In the data below, set down exactly the lines from the one containing "How do I perform: Click" up to and including the one containing "Switch to the Context tab". Leave the pictures out.

Dataset content:
►

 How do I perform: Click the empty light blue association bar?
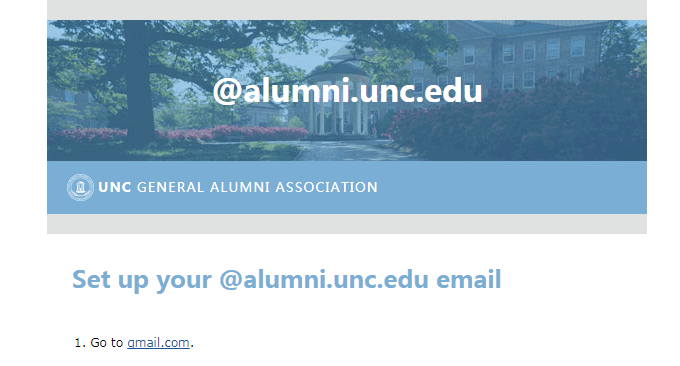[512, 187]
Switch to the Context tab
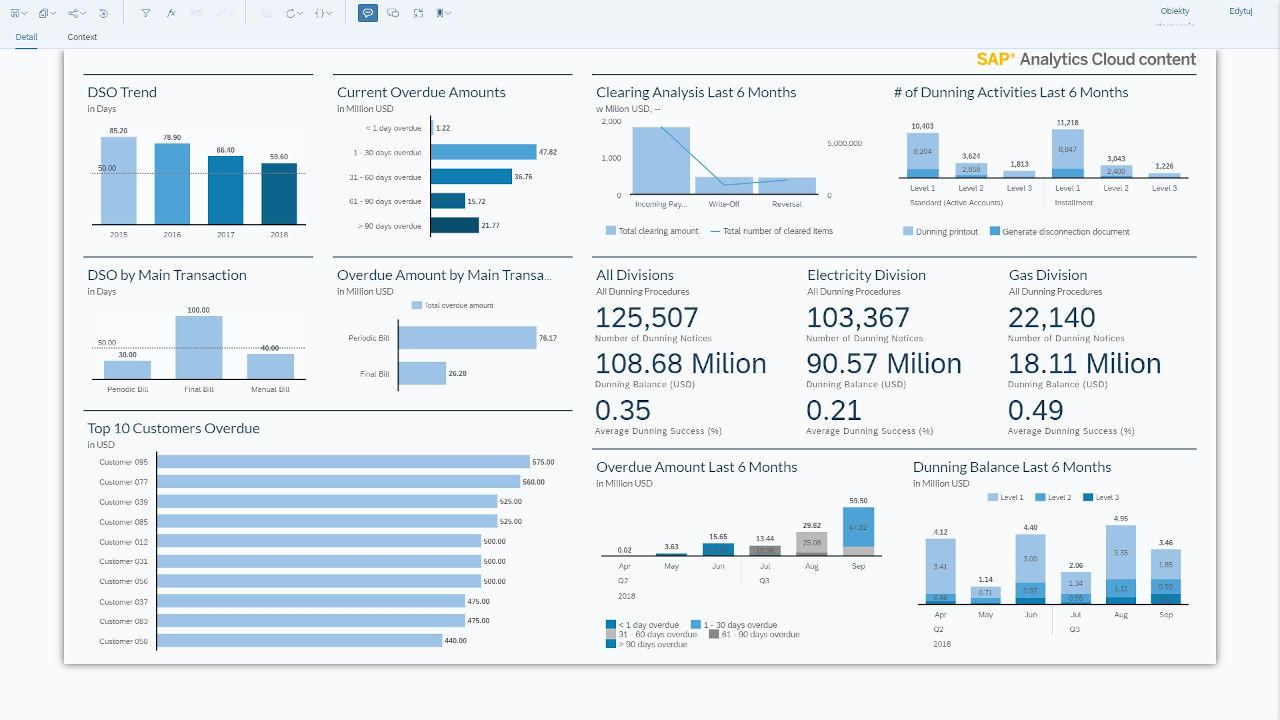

◄
►

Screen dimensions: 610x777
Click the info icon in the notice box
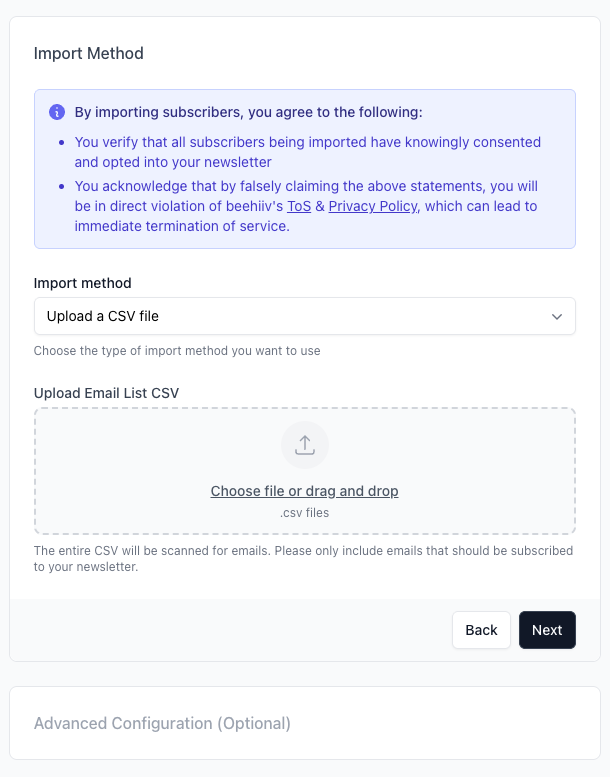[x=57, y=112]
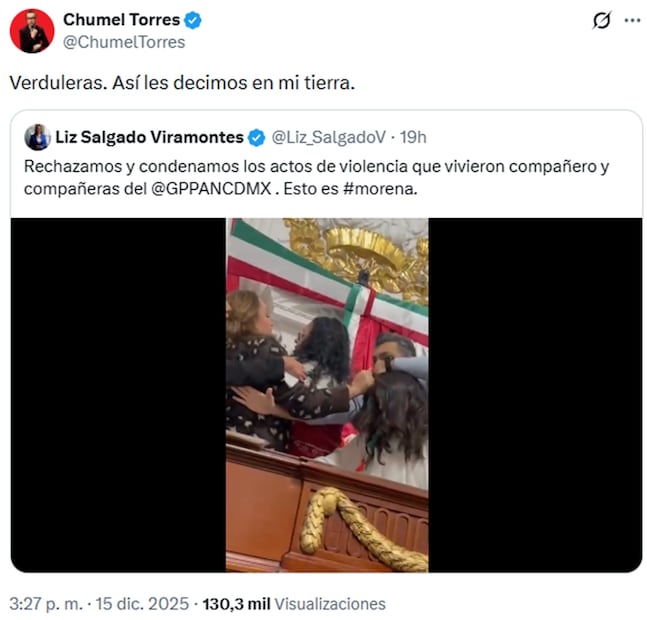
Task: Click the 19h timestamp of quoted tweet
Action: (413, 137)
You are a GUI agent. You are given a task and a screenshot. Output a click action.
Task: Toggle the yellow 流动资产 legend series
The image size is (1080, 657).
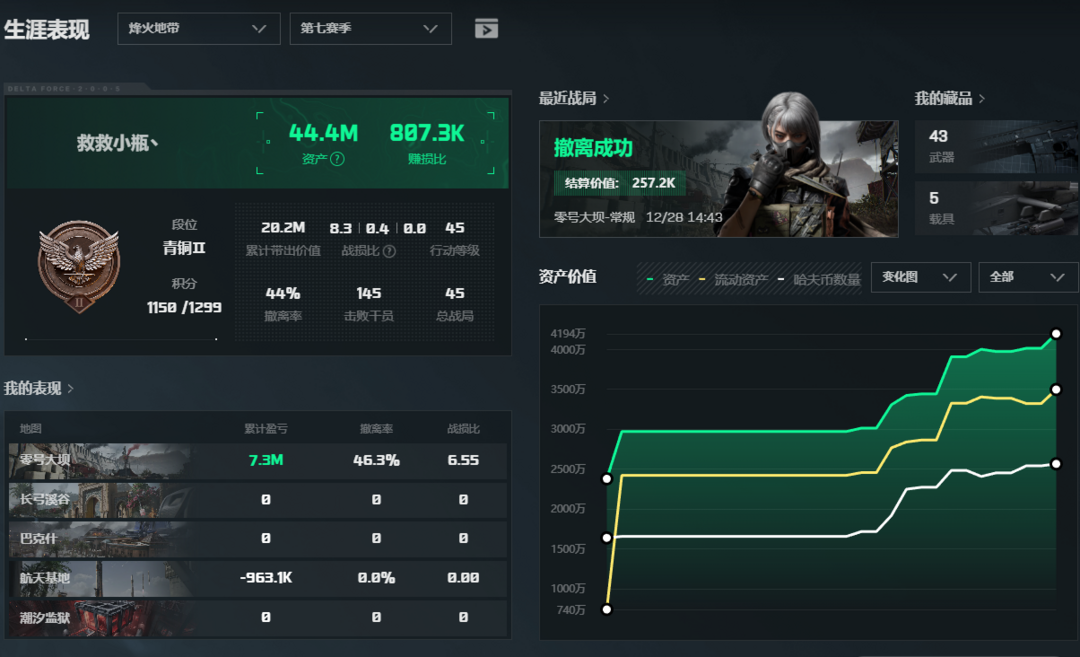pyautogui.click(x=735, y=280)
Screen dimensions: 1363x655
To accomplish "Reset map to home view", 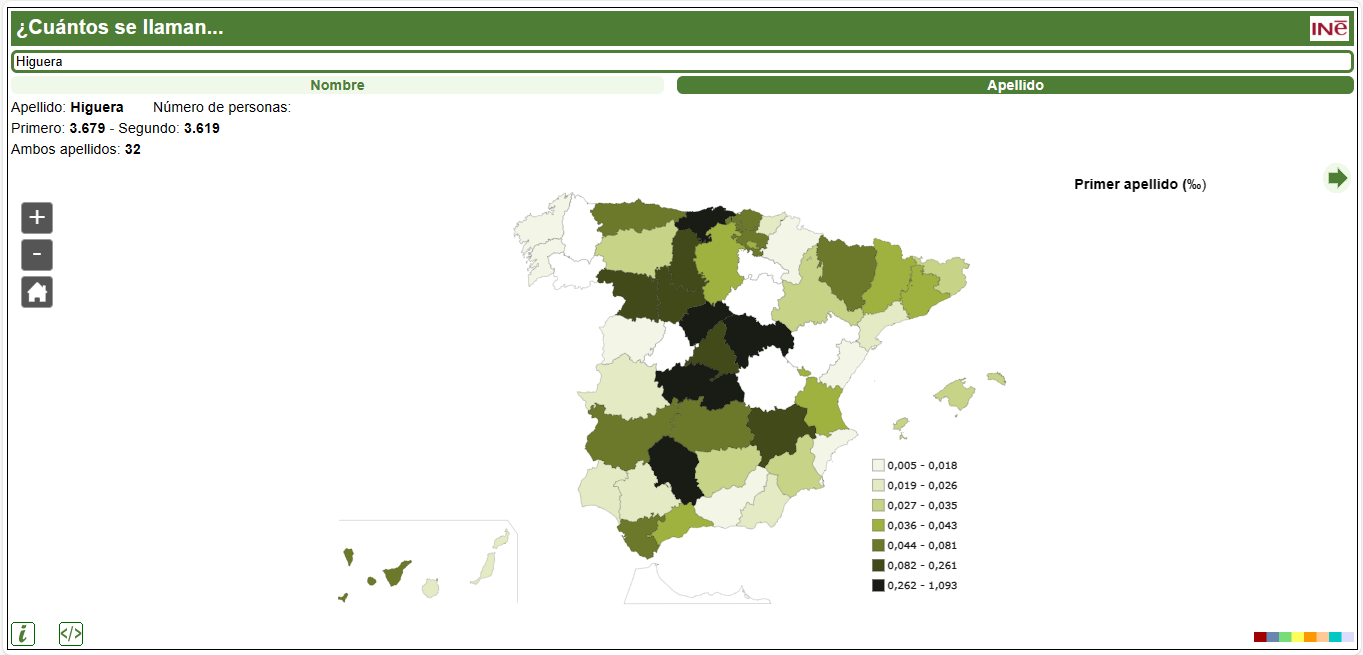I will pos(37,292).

◄
►

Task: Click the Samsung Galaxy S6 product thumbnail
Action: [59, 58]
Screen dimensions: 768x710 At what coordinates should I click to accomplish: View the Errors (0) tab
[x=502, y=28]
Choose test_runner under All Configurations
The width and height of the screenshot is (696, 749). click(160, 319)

◄

Written answer:
 How do I perform: Click the empty light blue association bar?
[512, 187]
Switch to the Context tab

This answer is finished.